В крупных банках искусственный интеллект теперь стоит в одном ряду с платежными системами, дата-центрами и основными механизмами контроля рисков. JPMorgan Chase позиционирует ИИ как неотъемлемую инфраструктуру, без которой банк не может развиваться.
Об этом ясно сказал генеральный директор Джейми Даймон, обосновывая рост расходов на технологии и предостерегая: те, кто отстанет в ИИ, проиграют конкурентам. Речь идет не о сокращении штата, а о способности работать быстро, масштабируемо и экономно в ежедневной рутине.
Банк давно вкладывается в технологии, но ИИ изменил подход к тратам. То, что раньше относилось к экспериментальным проектам, теперь входит в повседневные операционные расходы. Это внутренние инструменты ИИ для анализа исследований, подготовки документов, проверок и других стандартных задач.
От экспериментов к инфраструктуре
Изменение терминологии отражает переосмысление рисков. ИИ стал частью систем, необходимых для того, чтобы не отставать от конкурентов, автоматизирующих внутренние процессы.
Вместо того чтобы полагаться на общедоступные ИИ-системы, JPMorgan сосредоточился на создании и управлении собственными платформами. Такой выбор связан с давними опасениями банков по поводу утечек данных, конфиденциальности клиентов и надзора регуляторов.
В банковской среде ошибки обходятся дорого. Любая система, работающая с чувствительными данными или влияющая на решения, должна быть поддающейся аудиту и объяснению. Общедоступные ИИ-инструменты, обученные на общих датасетах и часто обновляемые, усложняют это. Внутренние решения дают больше контроля, пусть и требуют времени на запуск.
Этот путь также минимизирует риски "теневого ИИ", когда сотрудники используют несанкционированные инструменты для ускорения работы. Такие инструменты повышают производительность, но создают пробелы в контроле, которые регуляторы быстро замечают.
Осторожный подход к изменениям в штате
JPMorgan осторожно говорит об влиянии ИИ на рабочие места. Банк избегает заявлений о массовых сокращениях. Вместо этого ИИ представляют как средство для сокращения рутинного труда и повышения стабильности результатов.
Задачи, раньше проходившие через несколько этапов проверок, теперь выполняются быстрее, но сотрудники отвечают за итоговое решение. Такой акцент на ИИ как на помощнике, а не замену, важен в отрасли, чуткой к политическим и регуляторным реакциям.
Масштаб компании делает подход реалистичным. JPMorgan нанимает сотни тысяч людей по всему миру. Даже небольшие улучшения эффективности, примененные везде, со временем дают ощутимую экономию.

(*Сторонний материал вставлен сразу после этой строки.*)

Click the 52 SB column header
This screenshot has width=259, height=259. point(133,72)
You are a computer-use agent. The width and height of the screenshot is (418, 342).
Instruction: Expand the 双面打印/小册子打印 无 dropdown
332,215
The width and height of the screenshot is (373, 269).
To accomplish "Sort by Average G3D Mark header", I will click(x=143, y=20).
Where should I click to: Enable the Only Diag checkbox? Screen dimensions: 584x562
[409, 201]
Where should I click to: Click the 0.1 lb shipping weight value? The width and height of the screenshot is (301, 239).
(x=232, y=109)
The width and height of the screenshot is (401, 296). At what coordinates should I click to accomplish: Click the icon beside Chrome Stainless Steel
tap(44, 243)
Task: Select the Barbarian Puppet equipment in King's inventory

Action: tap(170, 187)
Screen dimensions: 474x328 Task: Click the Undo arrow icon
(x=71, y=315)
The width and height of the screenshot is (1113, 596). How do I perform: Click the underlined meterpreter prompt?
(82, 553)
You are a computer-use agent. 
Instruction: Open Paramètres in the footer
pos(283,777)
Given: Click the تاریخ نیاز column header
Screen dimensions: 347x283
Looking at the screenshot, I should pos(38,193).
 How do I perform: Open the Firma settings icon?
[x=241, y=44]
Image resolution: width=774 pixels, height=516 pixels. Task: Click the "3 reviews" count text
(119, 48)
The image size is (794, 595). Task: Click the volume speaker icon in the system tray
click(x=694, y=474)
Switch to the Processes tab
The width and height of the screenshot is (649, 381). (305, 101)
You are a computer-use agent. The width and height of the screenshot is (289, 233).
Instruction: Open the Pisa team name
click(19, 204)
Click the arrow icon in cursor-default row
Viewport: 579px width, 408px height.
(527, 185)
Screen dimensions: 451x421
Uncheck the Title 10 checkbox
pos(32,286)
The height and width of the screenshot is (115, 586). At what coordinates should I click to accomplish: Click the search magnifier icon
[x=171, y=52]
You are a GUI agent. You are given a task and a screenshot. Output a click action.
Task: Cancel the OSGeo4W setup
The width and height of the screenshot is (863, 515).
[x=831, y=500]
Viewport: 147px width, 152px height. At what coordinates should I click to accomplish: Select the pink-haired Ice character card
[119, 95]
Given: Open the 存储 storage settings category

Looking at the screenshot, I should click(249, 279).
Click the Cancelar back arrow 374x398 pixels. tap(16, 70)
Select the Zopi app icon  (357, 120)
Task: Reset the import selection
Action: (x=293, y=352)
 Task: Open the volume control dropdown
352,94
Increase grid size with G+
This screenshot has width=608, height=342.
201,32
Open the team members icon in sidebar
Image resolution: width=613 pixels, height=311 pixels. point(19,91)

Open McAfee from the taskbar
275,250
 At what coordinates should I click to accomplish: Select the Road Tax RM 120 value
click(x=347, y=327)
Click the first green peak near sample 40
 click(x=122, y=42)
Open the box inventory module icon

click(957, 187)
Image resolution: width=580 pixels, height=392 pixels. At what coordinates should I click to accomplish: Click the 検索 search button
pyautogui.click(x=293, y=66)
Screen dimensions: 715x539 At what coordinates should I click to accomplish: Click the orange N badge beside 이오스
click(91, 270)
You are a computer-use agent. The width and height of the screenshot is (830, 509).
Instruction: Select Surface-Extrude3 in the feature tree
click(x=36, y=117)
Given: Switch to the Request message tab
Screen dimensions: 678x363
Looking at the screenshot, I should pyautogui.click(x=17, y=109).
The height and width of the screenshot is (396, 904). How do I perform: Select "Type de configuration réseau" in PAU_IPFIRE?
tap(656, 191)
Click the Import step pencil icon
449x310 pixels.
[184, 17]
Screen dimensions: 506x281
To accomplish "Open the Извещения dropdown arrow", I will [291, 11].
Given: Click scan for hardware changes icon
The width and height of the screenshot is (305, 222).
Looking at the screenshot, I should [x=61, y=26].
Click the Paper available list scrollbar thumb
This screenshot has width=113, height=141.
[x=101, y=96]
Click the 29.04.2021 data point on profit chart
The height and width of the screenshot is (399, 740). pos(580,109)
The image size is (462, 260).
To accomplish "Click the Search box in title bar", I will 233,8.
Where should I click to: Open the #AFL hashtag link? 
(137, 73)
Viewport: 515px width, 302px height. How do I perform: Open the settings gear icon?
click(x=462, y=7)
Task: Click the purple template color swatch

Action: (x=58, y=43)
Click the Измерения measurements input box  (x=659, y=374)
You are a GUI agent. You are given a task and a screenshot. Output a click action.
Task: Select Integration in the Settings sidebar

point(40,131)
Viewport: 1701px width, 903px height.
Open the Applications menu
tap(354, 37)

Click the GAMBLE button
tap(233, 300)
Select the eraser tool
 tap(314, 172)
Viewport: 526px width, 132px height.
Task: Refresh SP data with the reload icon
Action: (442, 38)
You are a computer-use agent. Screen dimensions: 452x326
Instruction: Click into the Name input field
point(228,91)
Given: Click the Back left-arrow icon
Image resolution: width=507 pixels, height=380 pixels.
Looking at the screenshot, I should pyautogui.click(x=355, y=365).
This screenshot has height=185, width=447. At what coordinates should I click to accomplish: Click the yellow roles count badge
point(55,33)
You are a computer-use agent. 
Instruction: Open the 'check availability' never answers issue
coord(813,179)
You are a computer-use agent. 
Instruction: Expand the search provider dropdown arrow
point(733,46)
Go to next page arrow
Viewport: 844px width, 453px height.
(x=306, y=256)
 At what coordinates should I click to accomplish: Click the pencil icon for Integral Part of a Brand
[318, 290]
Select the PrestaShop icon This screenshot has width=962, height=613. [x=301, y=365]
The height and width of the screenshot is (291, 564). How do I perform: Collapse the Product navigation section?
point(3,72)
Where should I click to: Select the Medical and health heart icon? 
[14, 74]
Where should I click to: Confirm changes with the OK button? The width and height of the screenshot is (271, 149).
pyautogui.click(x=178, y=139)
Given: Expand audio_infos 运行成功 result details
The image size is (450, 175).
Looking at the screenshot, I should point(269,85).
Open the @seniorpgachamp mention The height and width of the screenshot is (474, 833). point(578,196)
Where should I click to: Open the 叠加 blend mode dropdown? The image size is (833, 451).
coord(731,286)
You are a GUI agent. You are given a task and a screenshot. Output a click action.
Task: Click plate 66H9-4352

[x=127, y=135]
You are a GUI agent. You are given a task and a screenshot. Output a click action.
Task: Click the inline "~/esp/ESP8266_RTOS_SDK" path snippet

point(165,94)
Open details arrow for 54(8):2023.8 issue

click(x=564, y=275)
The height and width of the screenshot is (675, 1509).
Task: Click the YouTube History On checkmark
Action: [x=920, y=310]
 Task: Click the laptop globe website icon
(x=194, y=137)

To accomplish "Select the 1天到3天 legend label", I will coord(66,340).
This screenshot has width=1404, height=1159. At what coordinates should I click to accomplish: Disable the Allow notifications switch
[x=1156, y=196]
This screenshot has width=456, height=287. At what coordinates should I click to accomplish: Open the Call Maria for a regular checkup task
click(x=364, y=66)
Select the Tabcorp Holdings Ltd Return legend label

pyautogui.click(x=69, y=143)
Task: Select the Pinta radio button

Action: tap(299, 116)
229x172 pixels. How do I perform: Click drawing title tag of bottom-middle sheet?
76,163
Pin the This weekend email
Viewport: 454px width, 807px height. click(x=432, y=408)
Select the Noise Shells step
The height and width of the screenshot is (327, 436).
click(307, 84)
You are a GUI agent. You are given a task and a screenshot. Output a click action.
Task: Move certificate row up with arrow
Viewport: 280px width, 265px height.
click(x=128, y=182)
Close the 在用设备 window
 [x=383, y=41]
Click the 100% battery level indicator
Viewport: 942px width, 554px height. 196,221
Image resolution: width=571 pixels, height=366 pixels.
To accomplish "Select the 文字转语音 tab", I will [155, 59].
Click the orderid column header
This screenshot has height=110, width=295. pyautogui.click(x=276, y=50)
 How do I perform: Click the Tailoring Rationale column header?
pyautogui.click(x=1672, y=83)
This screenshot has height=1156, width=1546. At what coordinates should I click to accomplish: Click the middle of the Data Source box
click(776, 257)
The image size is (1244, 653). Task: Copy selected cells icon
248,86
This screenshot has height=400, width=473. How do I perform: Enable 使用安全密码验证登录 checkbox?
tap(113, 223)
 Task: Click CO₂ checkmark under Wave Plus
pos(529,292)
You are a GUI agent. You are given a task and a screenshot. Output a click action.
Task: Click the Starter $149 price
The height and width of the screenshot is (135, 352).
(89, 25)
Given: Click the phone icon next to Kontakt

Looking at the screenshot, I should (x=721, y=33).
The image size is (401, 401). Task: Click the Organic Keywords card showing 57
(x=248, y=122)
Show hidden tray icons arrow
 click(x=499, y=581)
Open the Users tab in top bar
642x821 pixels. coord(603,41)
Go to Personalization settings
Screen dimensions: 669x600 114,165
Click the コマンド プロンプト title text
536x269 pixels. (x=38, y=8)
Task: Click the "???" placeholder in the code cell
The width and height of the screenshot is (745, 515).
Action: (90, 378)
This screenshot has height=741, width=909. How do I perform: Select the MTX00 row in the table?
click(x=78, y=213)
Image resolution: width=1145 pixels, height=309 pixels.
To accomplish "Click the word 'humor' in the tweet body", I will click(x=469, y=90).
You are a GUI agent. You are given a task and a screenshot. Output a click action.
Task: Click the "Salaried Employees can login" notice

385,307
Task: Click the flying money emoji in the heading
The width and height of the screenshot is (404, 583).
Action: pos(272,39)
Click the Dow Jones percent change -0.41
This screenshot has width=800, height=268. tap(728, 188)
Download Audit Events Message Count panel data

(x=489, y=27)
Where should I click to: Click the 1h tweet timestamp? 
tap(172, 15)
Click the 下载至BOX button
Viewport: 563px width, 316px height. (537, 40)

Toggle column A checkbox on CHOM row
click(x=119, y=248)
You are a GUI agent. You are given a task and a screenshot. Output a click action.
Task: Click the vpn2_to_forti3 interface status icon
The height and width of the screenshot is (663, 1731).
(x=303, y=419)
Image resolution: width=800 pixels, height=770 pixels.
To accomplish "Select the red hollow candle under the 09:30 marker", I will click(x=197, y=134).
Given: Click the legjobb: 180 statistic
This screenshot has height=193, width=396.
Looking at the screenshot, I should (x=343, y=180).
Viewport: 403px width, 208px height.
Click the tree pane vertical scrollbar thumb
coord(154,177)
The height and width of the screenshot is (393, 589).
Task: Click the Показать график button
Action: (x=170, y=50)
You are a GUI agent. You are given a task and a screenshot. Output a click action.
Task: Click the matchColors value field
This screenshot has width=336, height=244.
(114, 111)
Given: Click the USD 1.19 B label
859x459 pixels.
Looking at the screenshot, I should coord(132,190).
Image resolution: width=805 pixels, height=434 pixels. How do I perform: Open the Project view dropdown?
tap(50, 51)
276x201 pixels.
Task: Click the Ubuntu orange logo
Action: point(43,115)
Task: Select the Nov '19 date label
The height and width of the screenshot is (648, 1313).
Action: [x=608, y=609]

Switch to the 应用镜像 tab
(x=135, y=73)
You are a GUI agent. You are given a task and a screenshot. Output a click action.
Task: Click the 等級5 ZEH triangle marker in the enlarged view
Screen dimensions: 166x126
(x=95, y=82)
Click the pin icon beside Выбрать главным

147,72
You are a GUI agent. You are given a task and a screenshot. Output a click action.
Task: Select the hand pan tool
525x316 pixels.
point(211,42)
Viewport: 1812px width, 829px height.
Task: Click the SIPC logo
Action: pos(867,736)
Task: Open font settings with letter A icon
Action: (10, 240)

Строительство и поддержка внутренних ИИ-систем требует серьезных вложений на старте. Даймон признает, что tech-расходы влияют на краткосрочные показатели, особенно при нестабильных рынках.
Его контраргумент: урезание трат сейчас сэкономит в ближайшее время, но ослабит позиции банка в будущем. В итоге расходы на ИИ похожи на страховку от отставания.
JPMorgan, ИИ и риск отстать от соперников
Позиция JPMorgan отражает давление в банковском секторе. Конкуренты вкладываются в ИИ для ускорения выявления мошенничества, упрощения compliance и улучшения отчетности. По мере распространения таких инструментов растут ожидания.
Регуляторы могут ожидать от банков передовых систем мониторинга. Клиенты хотят быстрых ответов и меньше ошибок. В таких условиях отставание в ИИ выглядит не как осторожность, а как плохое управление.
JPMorgan не утверждает, что ИИ решит все структурные проблемы или устранит риски. Многие ИИ-проекты не выходят за узкие применения, а их интеграция в сложные системы трудна.
Сложнее всего управление. Нужно четко определять, кто и при каких условиях использует ИИ, какой контроль применять. Ошибки требуют прописанных путей эскалации. Ответственность за неверный вывод систем должна быть распределена.
В больших компаниях внедрение ИИ тормозят не модели или вычисления, а процессы, политики и доверие.
Для других крупных фирм подход JPMorgan служит ориентиром. ИИ становится частью механизмов, обеспечивающих работу организации.
Это не гарантирует успеха. Окупаемость может занять годы, некоторые вложения провалятся. Но банк считает большим риском делать слишком мало, а не слишком много.